• **TASK OBJECTIVE**
Give again the lines from the line with "This screenshot has width=919, height=413." to the last line of the records, exactly and in full. Do not carry over any pictures.

• **RECORDS FOR THIS EXERCISE**
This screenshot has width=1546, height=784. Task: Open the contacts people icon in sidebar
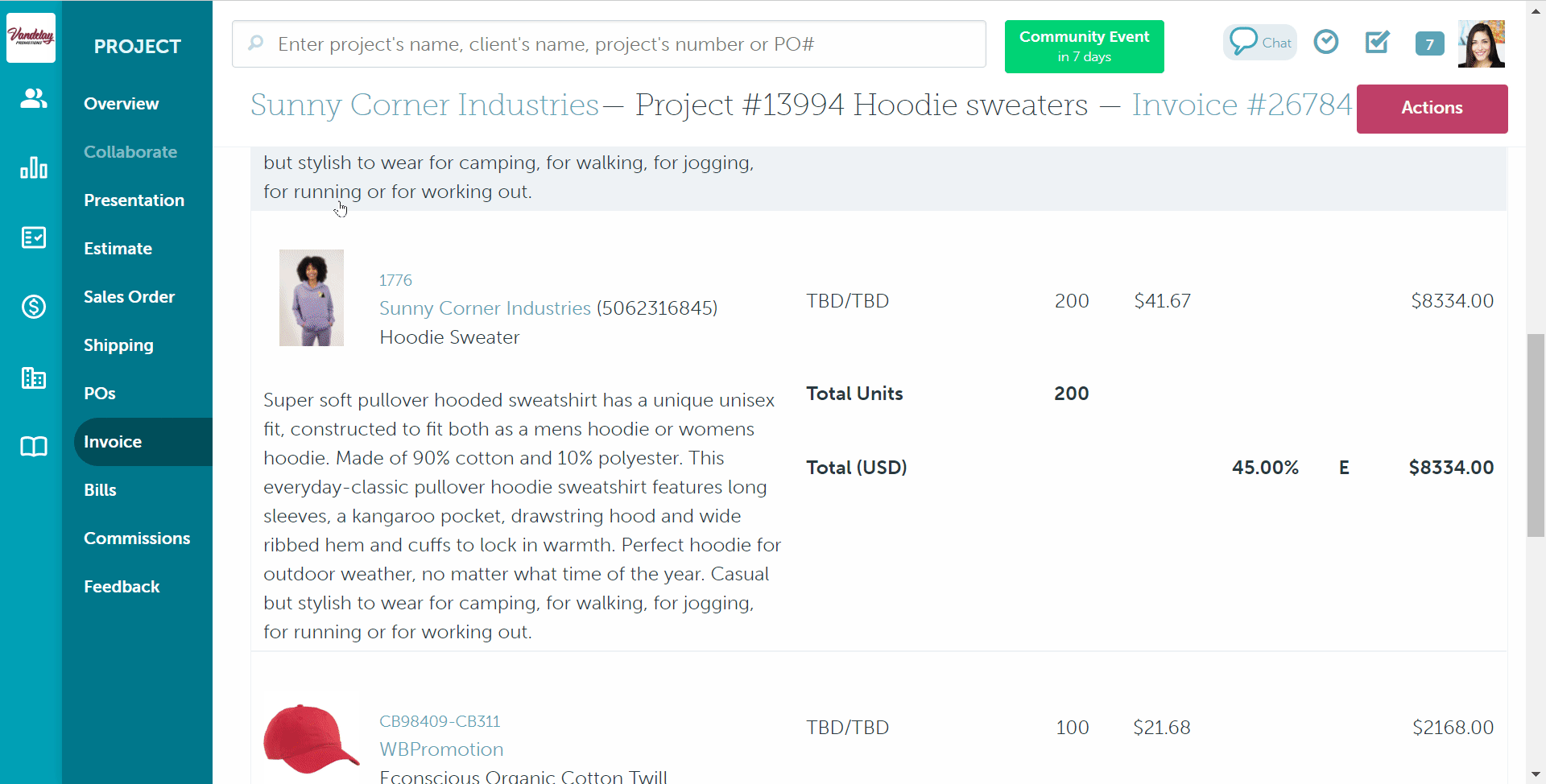33,99
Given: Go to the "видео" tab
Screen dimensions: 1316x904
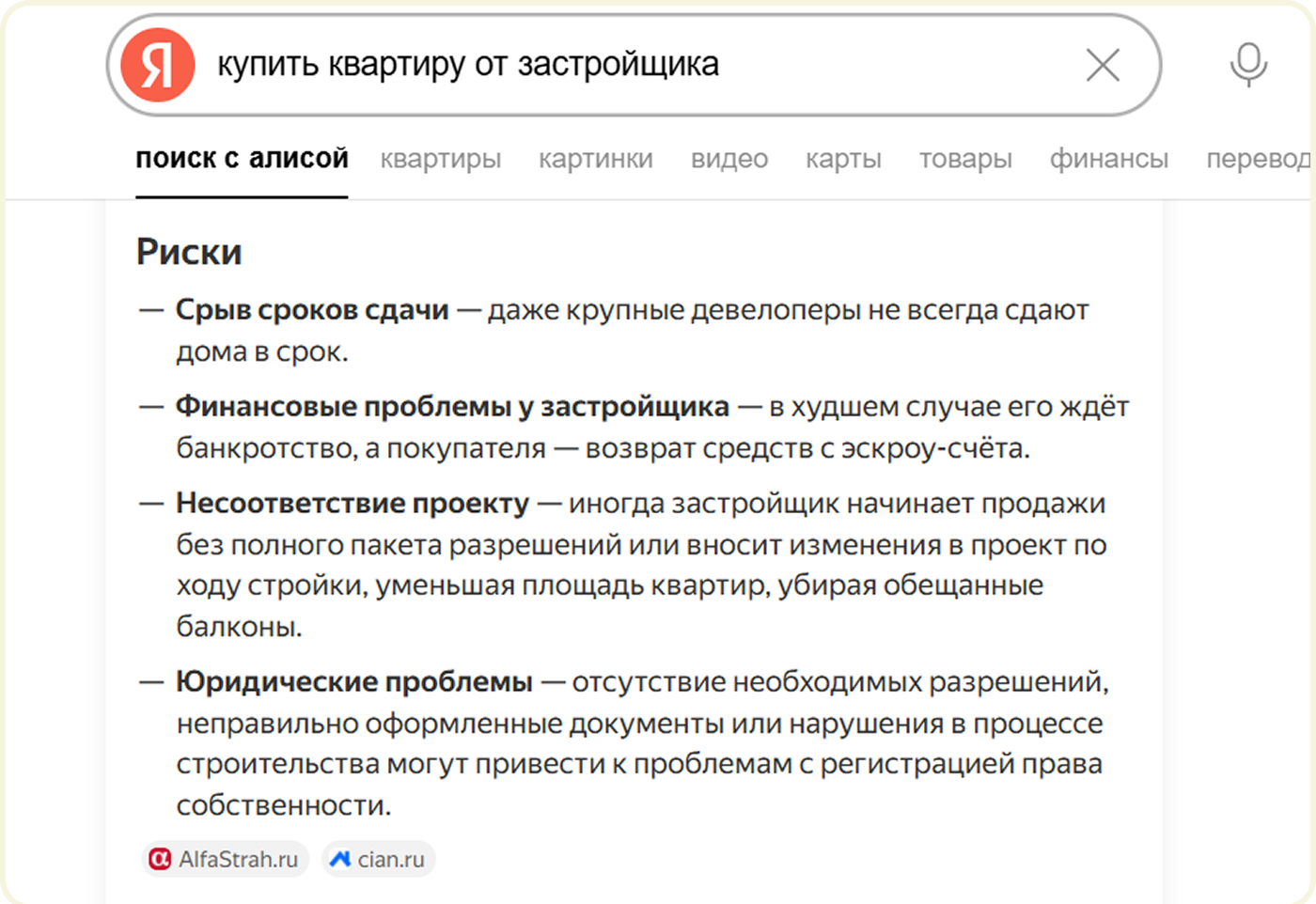Looking at the screenshot, I should pos(729,159).
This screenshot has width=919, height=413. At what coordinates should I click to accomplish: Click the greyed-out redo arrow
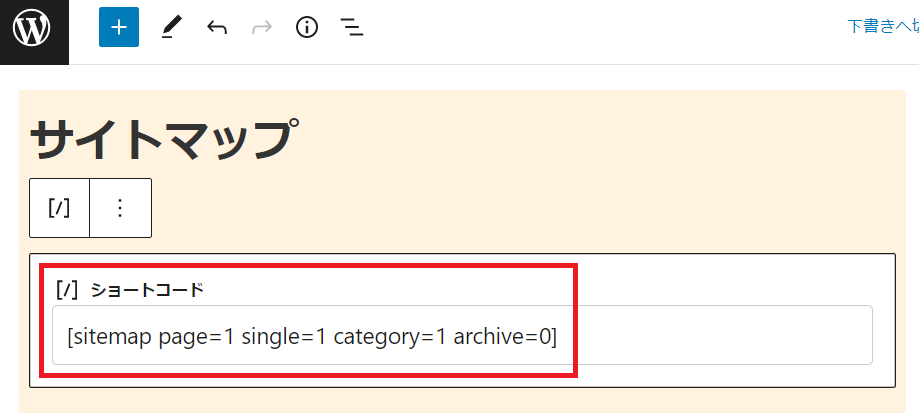pos(262,28)
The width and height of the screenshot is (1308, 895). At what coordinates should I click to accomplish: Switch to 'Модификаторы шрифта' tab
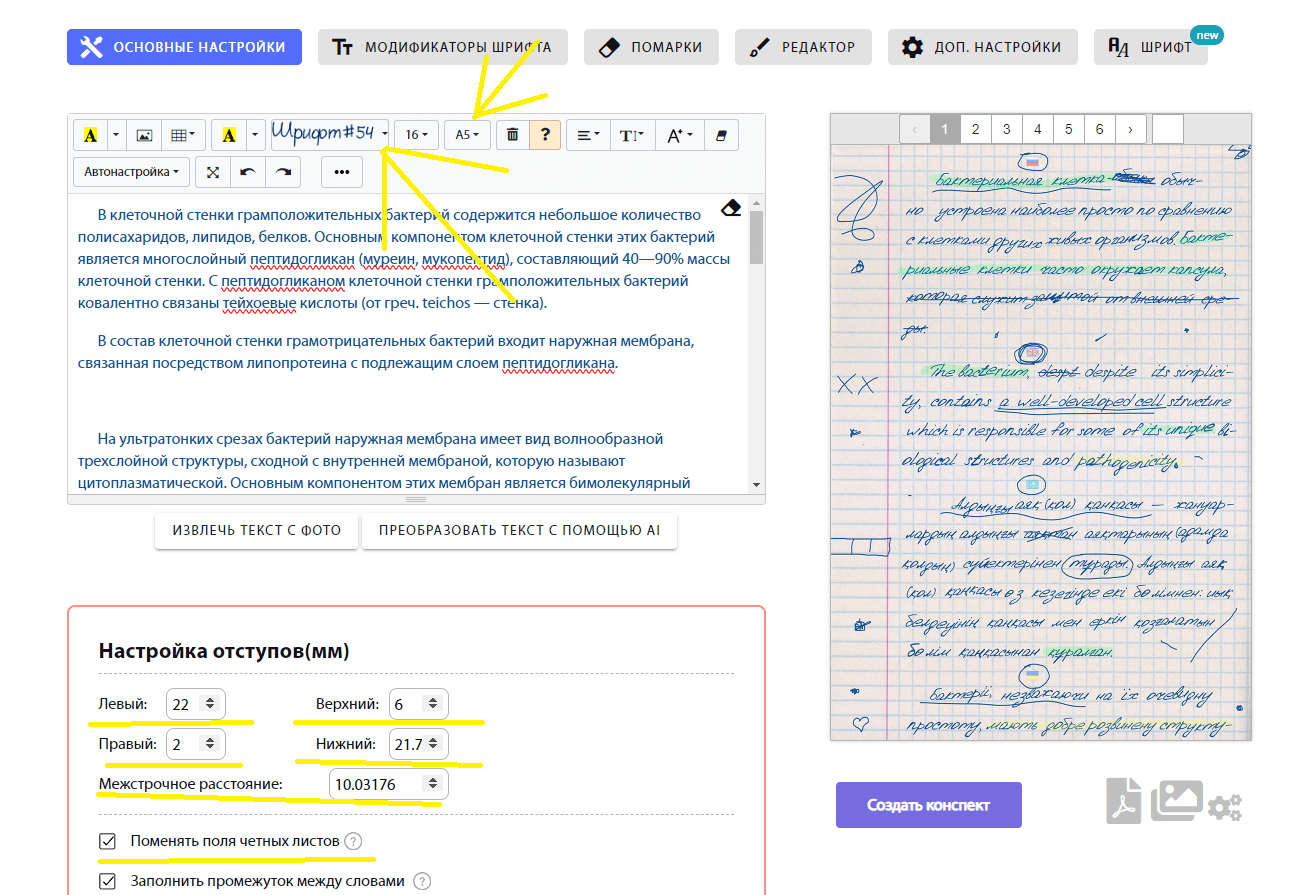click(x=442, y=47)
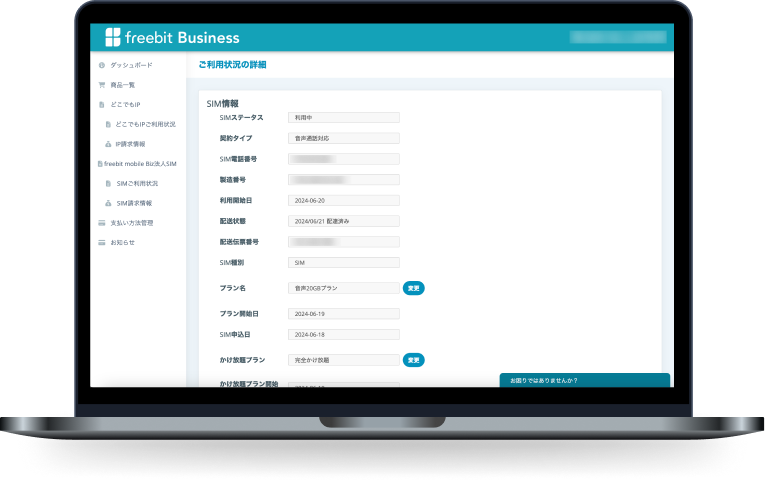Viewport: 765px width, 482px height.
Task: Click the shopping cart icon for 商品一覧
Action: [101, 85]
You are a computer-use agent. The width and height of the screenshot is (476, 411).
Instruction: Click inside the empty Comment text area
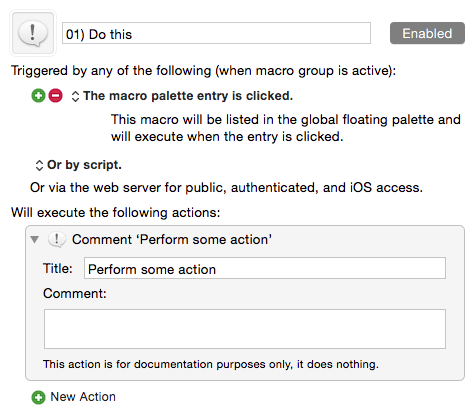pyautogui.click(x=245, y=329)
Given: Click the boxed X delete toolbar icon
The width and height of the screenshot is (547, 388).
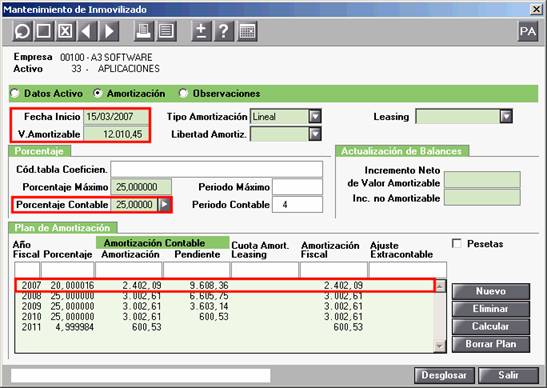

• **ANSWER SECTION**
This screenshot has width=919, height=413. At what coordinates should I click to accomplish: Click the greyed-out redo arrow
pos(262,28)
The width and height of the screenshot is (1308, 895). At what coordinates should I click to accomplish: Switch to 'Модификаторы шрифта' tab
click(x=442, y=47)
Viewport: 765px width, 482px height.
Task: Click the shopping cart icon for 商品一覧
Action: [101, 85]
You are a computer-use agent. The width and height of the screenshot is (476, 411).
Instruction: Click inside the empty Comment text area
pyautogui.click(x=245, y=329)
Given: Click the boxed X delete toolbar icon
The width and height of the screenshot is (547, 388).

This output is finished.